Long noncoding RNAs (lncRNAs) are involved in various biological events. Previously we reported that lncRNA CCDC26 controls myeloid leukemia cell proliferation and mortality by regulating the proto-oncogene KIT. However, the mechanism of lncRNA CCDC26 effects on carcinogenesis and cell differentiation remains unclarified. To investigate the mechanism of lncRNA CCDC26 activity, we analyzed its protein partners using the S1 aptamer/cross-linking-immunoprecipitation (S1-CLIP) experiment.
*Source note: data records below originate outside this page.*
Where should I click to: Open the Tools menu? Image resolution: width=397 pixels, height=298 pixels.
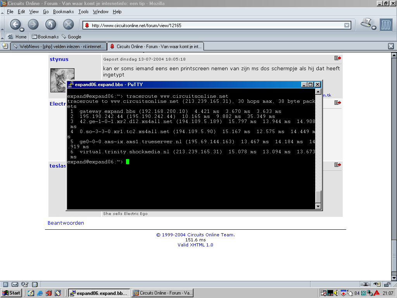pyautogui.click(x=83, y=12)
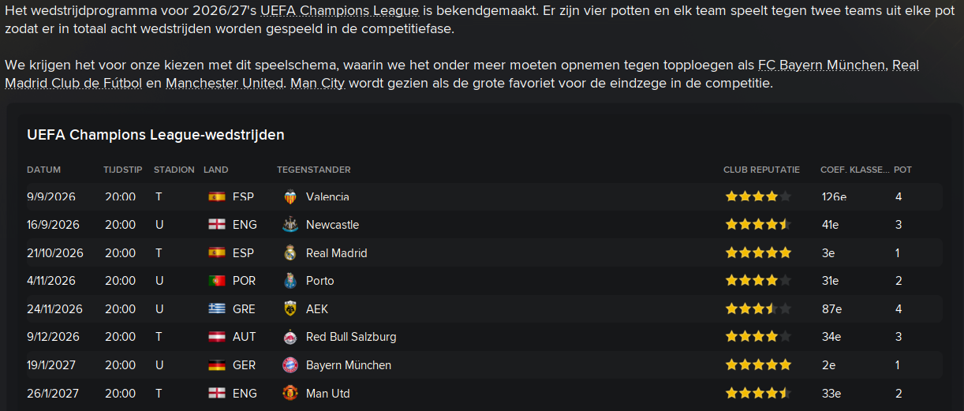Click the Newcastle club crest icon
The image size is (964, 411).
point(290,225)
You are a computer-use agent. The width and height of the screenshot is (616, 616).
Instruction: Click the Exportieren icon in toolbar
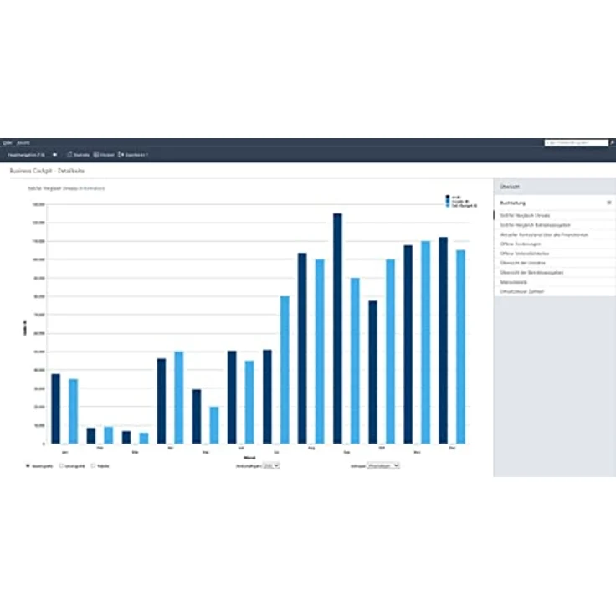[121, 155]
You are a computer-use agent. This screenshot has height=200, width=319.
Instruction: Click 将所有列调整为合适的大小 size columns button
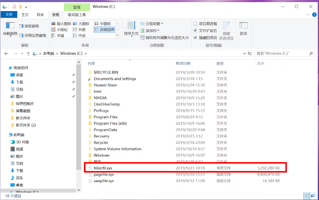pos(164,38)
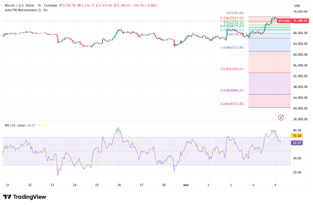
Task: Click the TradingView logo
Action: coord(24,197)
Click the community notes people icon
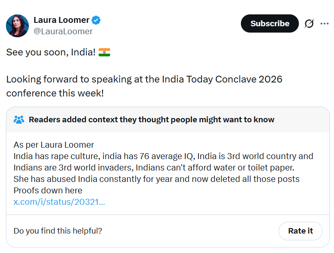This screenshot has width=334, height=253. tap(19, 120)
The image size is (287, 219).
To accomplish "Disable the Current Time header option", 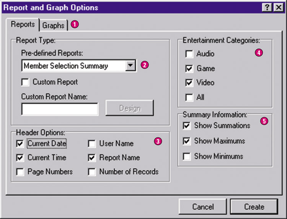I will coord(20,158).
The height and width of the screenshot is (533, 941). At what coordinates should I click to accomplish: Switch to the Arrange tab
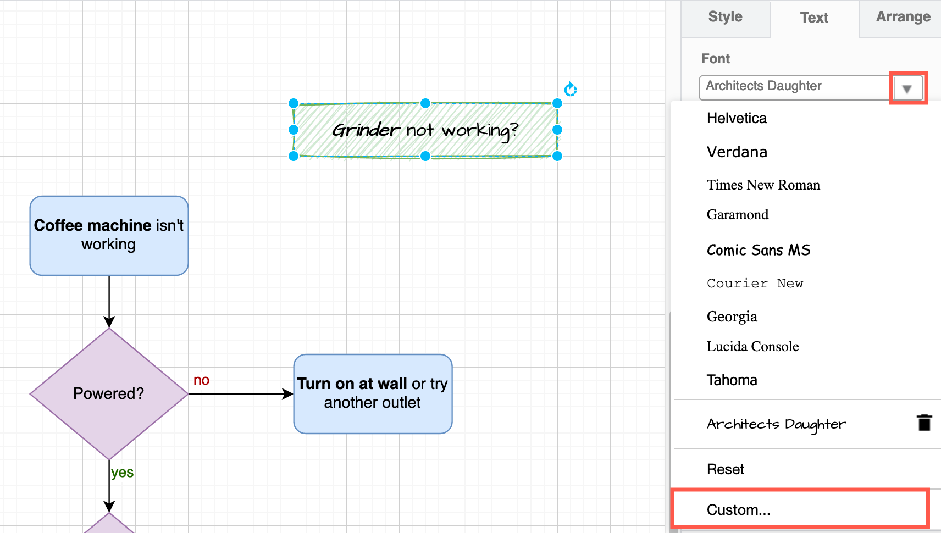click(903, 18)
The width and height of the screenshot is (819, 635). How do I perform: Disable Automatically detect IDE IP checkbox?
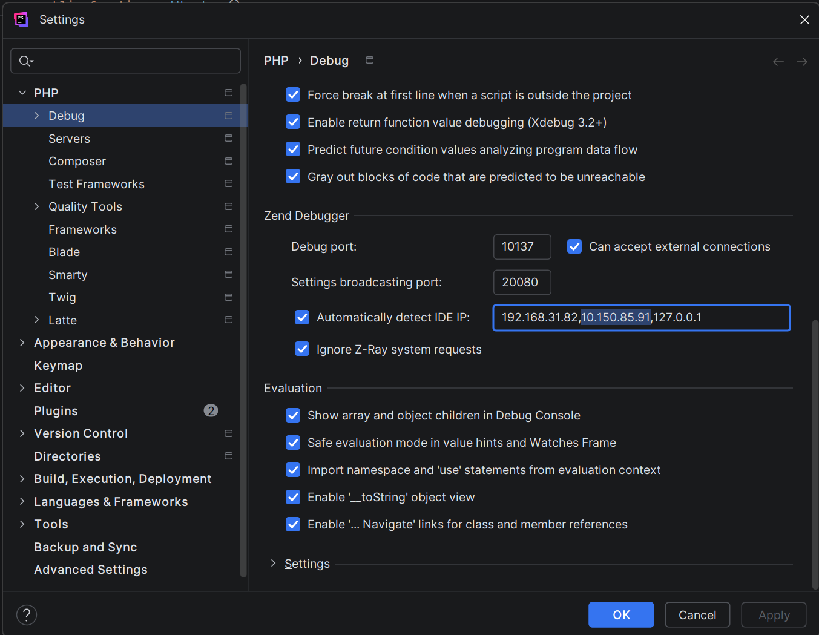click(x=302, y=317)

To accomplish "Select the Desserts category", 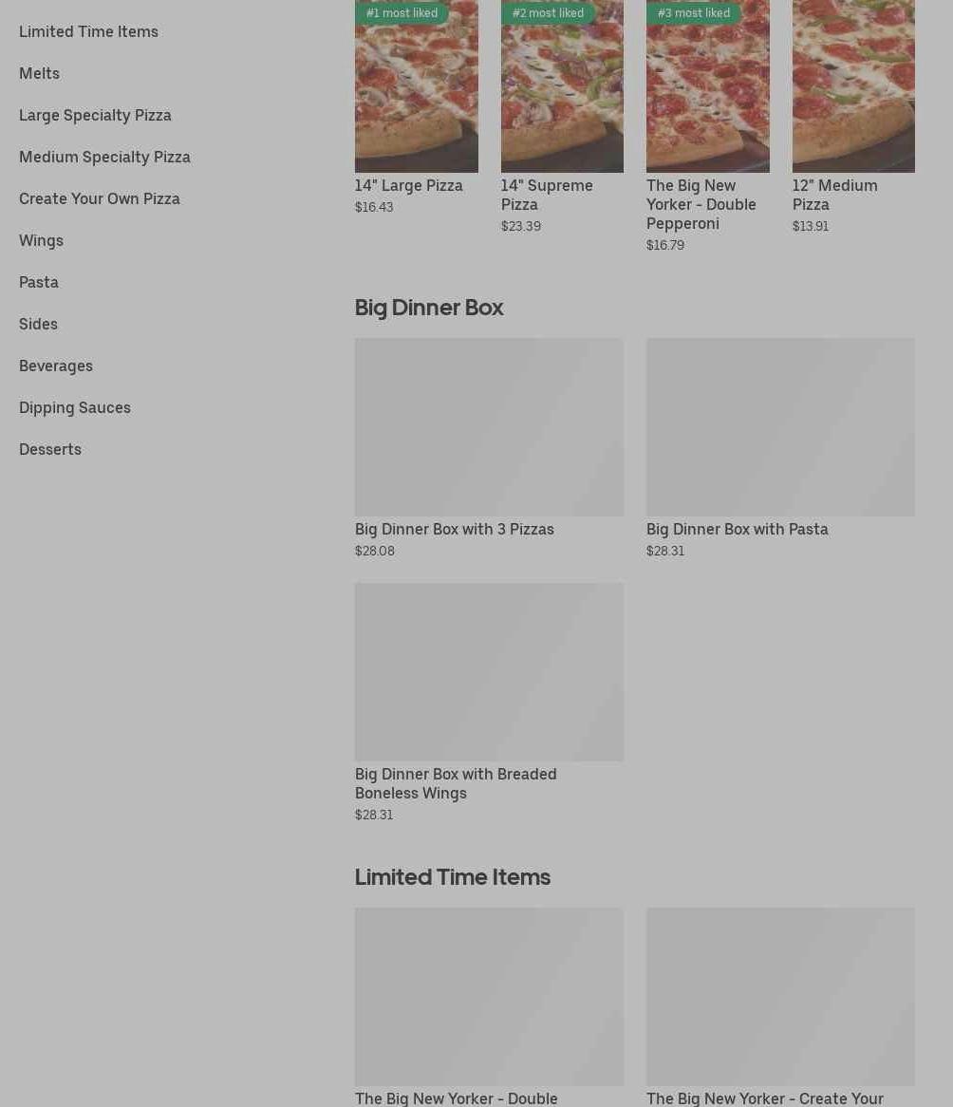I will pos(50,449).
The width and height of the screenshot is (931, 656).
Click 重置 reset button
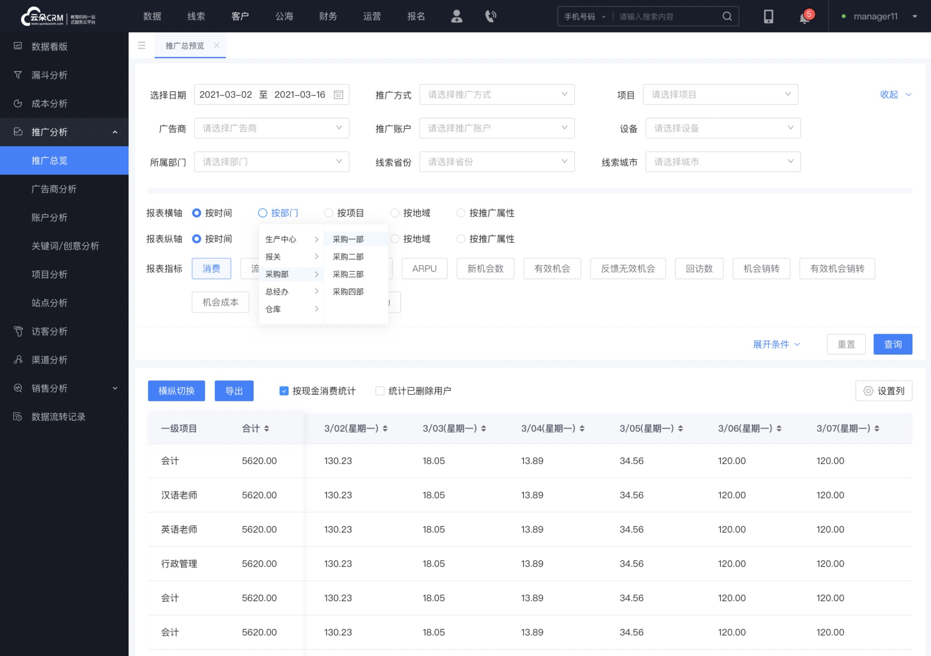[x=846, y=344]
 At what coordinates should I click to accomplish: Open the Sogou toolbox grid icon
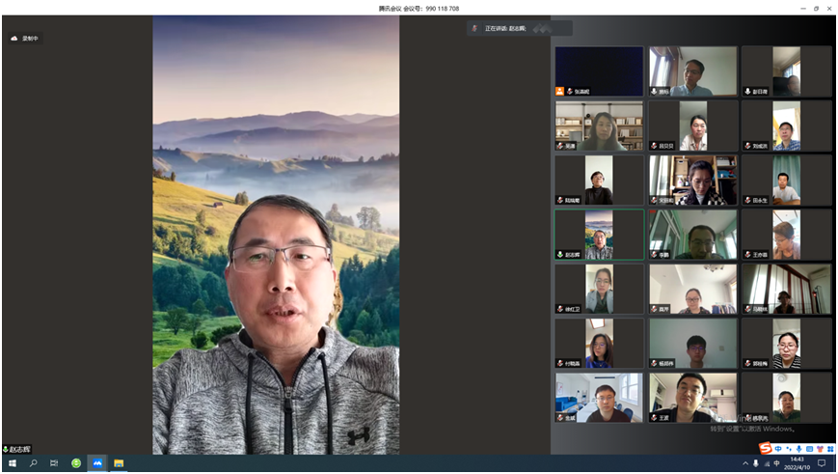click(831, 448)
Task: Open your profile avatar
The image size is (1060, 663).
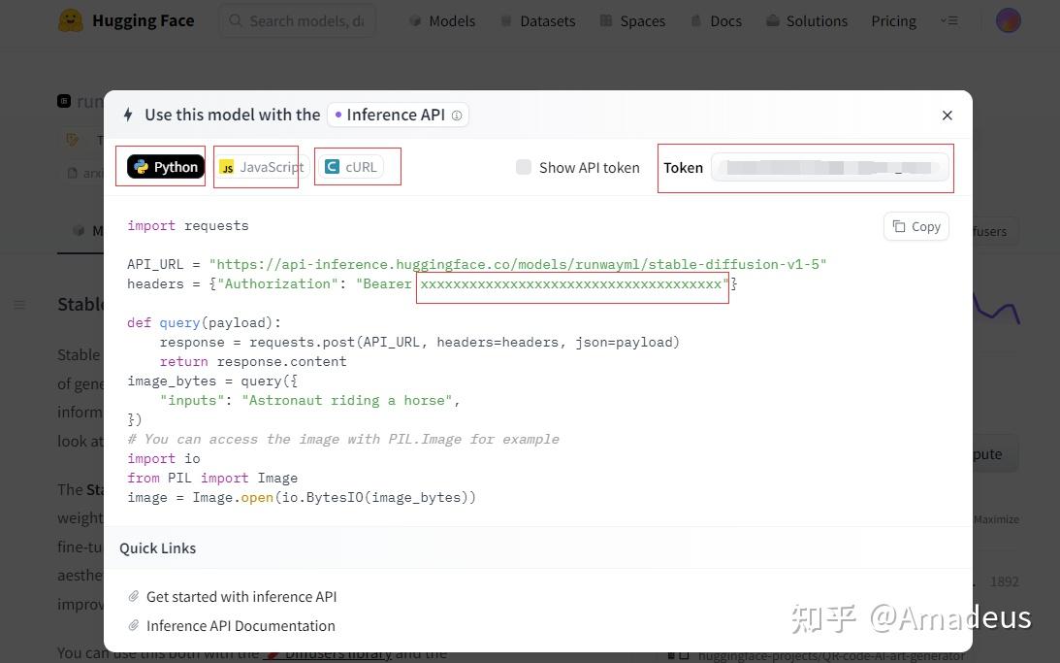Action: 1006,19
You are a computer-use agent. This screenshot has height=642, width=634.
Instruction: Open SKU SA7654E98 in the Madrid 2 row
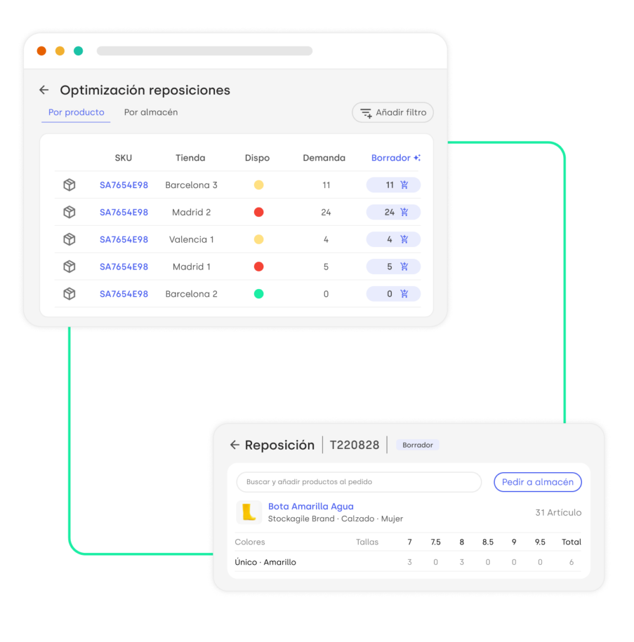pos(123,212)
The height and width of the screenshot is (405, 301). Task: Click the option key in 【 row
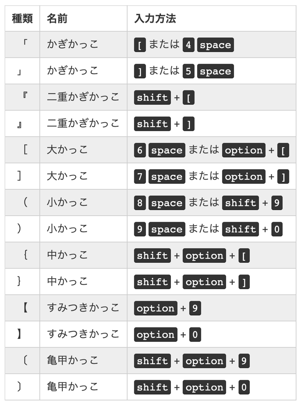155,308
We identified a cytoskeleton protein (vimentin), chromatin proteins (chromobox 1/5 transcription factors [CBX1 and CBX5]) and a nuclear splicing-related protein heterogeneous nuclear ribonucleoprotein C (HNRNPC) as its interaction partners. As lncRNA CCDC26 is ubiquitously present in the cell (in cytoplasm, nucleoplasm, and chromatin cellular fractions); these results evidence that lncRNA CCDC26 is a unique multifunctional lncRNA that functions by interacting with several proteins in multiple intracellular compartments. We further identified the sequence through which it interacts with proteins by using a series of truncated-lncRNA CCDC26 fragments and RNA immunoprecipitation (RIP) experiments. Furthermore, using RIP, we identified the vimentin domain required for the lncRNA CCDC26 binding. Notably, CCDC26 knockdown reduced CBX1/CBX5 binding at certain gene promoters, correlating with increased gene expression. These findings suggest that CCDC26 may regulate transcription by interacting with CBX1 and CBX5.